Although not a new area of research, cardiac morphology remains indispensable in the dynamic development of interventional cardiology and cardiac surgery. Understanding the detailed anatomy of individual cardiac structures is essential for recognizing pathological variations that may occur within the heart. While modern visualization techniques provide valuable insights, comprehensive autopsy studies enable detailed morphological observations that remain crucial for clinical practice. Such studies may, among other things, help determine whether a specific configuration of a heart’s structure represents the norm (or its variant) or a pathology.

In 1863, Luschka described the muscle located on the heart’s septum and proposed the name “papillary muscle of the conus arteriosus” (musculus coni, MCA) [1]. Some controversies arise around this structure’s nomenclature. Some authors have used the above-mentioned term, although the terms “muscle of Luschka” or “muscle of Lancisi” are can also be found in the literature [2].

In recent years, relatively few research articles have focused on the septal papillary muscles (musculi papillares septales, MPS) that contribute to the valvular apparatus of the right atrioventricular orifice. Szostakiewicz-Sawicka, Wenink and Restivo et al. noticed the significant role of the muscles located in the immediate vicinity of the musculus coni as supportive elements to the anterior commisure and the cuspis septalis of the tricuspid valve [3-5]. For this reason, Wenink suggested the term “the medial papillary complex” which, with a slight modification („the medial papillary muscle complex”), is also used by Restivo [4-5]. According to these authors, the muscles constitute a complex directly connected with the muscle of the arterial cone. Loukas et al. stresses the researchers’ limited interest in MCA, although the knowledge of the heart’s normal anatomy is essential for the correct understanding of cardiac diseases [2].

The aim of this study was to estimate the relative length of all MPS, including the muscles of the arterial cone, as well as remaining septal muscles and the height at which the basis of the muscles are located, which may have significant clinical relevance.

Materials and methods

The observations were conducted on 111 human hearts of both sexes, from individuals aged 49-97 years, with no pathological lesions or malformations, fixed in a solution of formalin and ethanol. The hearts were obtained from the collection of the Division of Clinical Anatomy at the Medical University of Gdańsk (Poland). All experimental procedures were approved by the local Independent Bioethics Committee for Scientific Research (decision No. 74/2012).

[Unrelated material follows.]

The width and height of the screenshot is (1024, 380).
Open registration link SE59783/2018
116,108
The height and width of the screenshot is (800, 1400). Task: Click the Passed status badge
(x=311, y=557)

Classic anatomic methods were used: the right ventricle (RV) was opened with a V-incision from the aortic orifice of the pulmonary trunk (along the anterior interventricular groove), and then along the lateral border of the RV towards the right atrioventricular valve. The RV height was measured along its posterior angle: from the fibrous annulus of the tricuspid valve (FA) to the apex of the RV. The ventricular height was divided into ten equal levels (1-10, counted from FA towards the apex) serving for determining the height of location of the examined structures (Figure 1). Relative lengths of the muscles were measured and normalized to the height of the RV (Figure 2). These results were then categorized into the following ranges for analysis: 1-5%, 6-10%, 11-15%, 16-20%, and > 20%.

Statistical analysis

When evaluating the results, a non-parametric Pearson’s chi-square test of independence was used. The software used to perform analyses was R 2.15.1 (R Foundation for Statistical Computing, Vienna, Austria) and GraphPad 5 (GraphPad Software, Inc. La Jolla California, USA). P values < 0.05 were considered statistically significant.

Results

All examined structures were divided into 2 groups, as suggested by Jeżyk et al.: “constant” (with MCA present in each specimen) and “variable” (included MPS) similarly to other papillary muscles, are essential elements of the heart valvular system [6]. Damage to their structure may lead to a considerable life risk. Of all the papillary muscles, the septal papillary muscles are characterized by the greatest topographical and morphological variability. However, information about these muscles is scarce and fragmentary. The objective of this study was to ascertain their occurrence and the region in which they are placed in the inter-ventricular septum. One hundred and eleven human hearts were examined. The hearts belonged to the Clinical Anatomy Department of the Medical University of Gdańsk. They were fixed in formalin with ethanol and came from middle-aged and older individuals of both sexes, devoid of pathological changes and birth defects. During the tests, classic anatomical methods were applied. The region where the papillary muscles are found covers a sizeable surface of the septum, from the conus arteriosus up to the back angle of the right chamber. Depending on their location the following septal papillary muscles (musculi papillares septales, MPS).

Relative length of MCA

MCA was observed in all examined hearts. In most cases it was a poorly developed structure (of a relative length of 1-5%), constituting a minor convexity (Figure 3). In 3 hearts only, its relative length reached the highest value of 16-20% of the RV’s height. (Table 1).

Relative length of MPS

MPS are generally poorly developed (Table 2). In 28 hearts (25.23%) we did not dermine the presence of MPS. In such cases only tendinous cords ran from the intraventricular septum and supplied specific parts of the tricuspid valve cusp. Developed muscles were of convex or conical shape, lying in the medial or posterior part of the septum in the vicinity of the posterior papillary muscle.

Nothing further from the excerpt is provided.